Building a Full-Stack LangChain Prototype for Natural Language Developer Queries

Posted on in Programming

Natural language developer queries sound like a toy until you watch someone spend ten minutes answering a question the platform already knows:

  • "Who owns the checkout service?"
  • "Where is the Terraform for staging Redis?"
  • "What changed before the payments incident?"
  • "Which services still point at the old Kafka cluster?"
  • "Where is the runbook for rotating this credential?"

Most engineering organizations already have the data. The problem is that the data is scattered across GitHub, Backstage, Terraform, CI logs, deployment systems, incident tools, docs, and chat history. Developers do not want another dashboard. They want the answer, the source, and the confidence level.

That is where a LangChain-based prototype can be useful. Not because LangChain is magic, and certainly not because a language model should be allowed to invent infrastructure facts. The useful version is more boring: retrieve the relevant developer metadata, pass only that context to a model, return a grounded answer, and show the links that justify it.

In this article, we will build the shape of a full-stack prototype for natural language developer queries. The goal is not to ship a production platform in one blog post. The goal is to build a credible first slice that teaches the right architecture: ingest, normalize, index, retrieve, answer, cite, observe, and evaluate.

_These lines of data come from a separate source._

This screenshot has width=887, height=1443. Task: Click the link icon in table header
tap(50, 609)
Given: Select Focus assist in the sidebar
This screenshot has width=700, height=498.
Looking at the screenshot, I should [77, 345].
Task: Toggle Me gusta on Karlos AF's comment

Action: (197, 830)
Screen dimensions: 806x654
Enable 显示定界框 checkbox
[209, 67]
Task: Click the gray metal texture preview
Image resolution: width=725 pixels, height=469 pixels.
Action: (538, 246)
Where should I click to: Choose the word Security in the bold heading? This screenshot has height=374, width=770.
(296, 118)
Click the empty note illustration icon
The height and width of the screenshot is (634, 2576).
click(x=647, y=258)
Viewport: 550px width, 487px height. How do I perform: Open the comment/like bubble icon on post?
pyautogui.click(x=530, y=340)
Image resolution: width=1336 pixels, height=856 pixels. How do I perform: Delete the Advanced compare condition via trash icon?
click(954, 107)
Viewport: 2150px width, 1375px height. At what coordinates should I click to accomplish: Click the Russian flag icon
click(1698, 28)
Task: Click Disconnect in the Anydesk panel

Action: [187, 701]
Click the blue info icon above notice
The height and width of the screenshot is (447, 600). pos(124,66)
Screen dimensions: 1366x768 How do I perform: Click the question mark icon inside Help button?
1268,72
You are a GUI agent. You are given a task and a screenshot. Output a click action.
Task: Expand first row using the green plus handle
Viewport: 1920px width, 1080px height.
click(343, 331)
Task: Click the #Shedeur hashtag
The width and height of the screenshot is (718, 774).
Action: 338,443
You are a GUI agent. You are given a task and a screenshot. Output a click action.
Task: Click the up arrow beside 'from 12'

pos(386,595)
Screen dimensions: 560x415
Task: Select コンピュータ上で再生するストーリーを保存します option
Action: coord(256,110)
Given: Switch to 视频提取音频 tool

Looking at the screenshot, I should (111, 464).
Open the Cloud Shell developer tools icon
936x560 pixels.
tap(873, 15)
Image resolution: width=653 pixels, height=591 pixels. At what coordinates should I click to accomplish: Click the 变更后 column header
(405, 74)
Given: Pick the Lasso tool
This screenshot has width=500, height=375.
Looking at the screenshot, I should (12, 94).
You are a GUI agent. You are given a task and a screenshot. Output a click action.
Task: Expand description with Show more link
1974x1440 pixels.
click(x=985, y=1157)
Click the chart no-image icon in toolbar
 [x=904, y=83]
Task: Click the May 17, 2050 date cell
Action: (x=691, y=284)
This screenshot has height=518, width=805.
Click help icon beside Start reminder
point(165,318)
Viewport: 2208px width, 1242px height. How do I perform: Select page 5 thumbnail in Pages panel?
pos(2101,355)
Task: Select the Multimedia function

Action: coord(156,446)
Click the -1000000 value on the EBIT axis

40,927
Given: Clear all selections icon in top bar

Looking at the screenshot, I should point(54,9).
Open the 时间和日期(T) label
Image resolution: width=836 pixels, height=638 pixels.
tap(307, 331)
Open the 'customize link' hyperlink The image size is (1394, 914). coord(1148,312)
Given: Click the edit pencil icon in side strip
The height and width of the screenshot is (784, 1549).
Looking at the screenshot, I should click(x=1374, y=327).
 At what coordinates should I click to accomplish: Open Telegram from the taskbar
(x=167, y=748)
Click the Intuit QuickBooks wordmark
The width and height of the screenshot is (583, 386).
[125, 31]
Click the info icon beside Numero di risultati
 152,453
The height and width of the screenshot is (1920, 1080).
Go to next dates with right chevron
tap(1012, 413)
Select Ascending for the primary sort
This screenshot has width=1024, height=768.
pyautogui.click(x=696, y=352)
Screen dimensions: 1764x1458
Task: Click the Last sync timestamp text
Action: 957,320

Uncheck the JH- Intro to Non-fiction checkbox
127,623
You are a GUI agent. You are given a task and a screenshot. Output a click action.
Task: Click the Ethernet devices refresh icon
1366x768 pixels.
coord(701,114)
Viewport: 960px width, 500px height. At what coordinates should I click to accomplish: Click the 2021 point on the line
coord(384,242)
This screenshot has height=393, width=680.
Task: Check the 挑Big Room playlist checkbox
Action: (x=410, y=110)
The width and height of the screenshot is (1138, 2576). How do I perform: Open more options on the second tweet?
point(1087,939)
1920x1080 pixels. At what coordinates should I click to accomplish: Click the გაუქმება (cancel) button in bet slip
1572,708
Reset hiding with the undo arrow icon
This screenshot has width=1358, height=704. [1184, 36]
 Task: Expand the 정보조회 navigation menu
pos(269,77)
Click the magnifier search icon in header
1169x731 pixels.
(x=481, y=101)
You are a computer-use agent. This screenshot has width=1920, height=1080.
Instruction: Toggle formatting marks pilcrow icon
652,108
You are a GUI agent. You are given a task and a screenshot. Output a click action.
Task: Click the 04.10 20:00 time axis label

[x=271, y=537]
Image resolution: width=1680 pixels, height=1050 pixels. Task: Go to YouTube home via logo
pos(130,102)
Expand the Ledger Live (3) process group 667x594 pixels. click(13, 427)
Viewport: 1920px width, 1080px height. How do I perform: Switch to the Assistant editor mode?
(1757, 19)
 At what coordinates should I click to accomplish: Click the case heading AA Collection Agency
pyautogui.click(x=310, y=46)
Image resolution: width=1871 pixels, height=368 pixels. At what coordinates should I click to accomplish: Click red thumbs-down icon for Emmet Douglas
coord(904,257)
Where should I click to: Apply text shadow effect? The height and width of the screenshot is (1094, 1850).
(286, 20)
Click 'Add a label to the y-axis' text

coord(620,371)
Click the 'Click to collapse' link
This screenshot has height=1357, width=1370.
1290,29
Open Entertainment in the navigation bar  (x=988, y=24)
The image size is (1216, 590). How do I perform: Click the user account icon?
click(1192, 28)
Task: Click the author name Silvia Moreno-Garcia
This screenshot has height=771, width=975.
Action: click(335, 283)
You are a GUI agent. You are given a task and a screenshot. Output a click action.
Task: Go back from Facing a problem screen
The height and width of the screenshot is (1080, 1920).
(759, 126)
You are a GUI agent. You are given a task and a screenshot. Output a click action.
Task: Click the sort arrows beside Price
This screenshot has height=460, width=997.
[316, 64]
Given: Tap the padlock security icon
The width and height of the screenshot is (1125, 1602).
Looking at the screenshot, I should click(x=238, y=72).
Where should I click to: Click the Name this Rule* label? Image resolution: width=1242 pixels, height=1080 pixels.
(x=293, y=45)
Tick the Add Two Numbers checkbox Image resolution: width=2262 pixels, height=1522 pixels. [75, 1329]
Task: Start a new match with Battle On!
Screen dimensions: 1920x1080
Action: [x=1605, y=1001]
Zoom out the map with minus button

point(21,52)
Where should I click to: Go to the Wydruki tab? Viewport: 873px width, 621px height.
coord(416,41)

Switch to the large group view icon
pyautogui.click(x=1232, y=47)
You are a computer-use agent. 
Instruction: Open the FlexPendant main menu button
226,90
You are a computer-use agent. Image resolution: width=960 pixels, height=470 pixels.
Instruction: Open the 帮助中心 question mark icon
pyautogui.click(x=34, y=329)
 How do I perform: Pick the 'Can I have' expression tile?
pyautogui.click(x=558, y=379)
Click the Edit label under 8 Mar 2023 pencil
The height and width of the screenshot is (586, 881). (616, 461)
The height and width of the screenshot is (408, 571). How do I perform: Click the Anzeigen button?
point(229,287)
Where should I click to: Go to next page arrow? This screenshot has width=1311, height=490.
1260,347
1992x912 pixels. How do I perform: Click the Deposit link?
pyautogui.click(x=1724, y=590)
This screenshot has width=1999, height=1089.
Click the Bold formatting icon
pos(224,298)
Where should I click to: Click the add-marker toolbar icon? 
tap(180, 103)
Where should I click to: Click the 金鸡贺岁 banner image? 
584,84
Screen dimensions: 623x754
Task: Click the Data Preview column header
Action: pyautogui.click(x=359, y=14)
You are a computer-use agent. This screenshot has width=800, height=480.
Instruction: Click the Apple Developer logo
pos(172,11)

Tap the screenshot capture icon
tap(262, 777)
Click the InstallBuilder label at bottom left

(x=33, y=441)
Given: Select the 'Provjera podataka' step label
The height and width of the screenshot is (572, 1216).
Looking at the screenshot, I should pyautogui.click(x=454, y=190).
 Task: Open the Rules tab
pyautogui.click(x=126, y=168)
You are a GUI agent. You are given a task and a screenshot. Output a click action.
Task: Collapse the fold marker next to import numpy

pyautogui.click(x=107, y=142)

If you are thinking about this in the context of an internal developer portal, you may also want to read Beyond Git: Using LLMs to Power Your Internal Developer Portals. That article talks more about the portal strategy. This one stays closer to the prototype implementation.

What We Are Building

We are going to build a small developer metadata question-answering service:

  1. A JSON data source that represents service metadata.
  2. An ingestion script that turns service records into searchable documents.
  3. A Chroma vector store backed by OpenAI embeddings.
  4. A LangChain retrieval chain that answers questions using retrieved context.
  5. A FastAPI endpoint that exposes the query engine.
  6. A few practical guardrails so the prototype does not lie with confidence.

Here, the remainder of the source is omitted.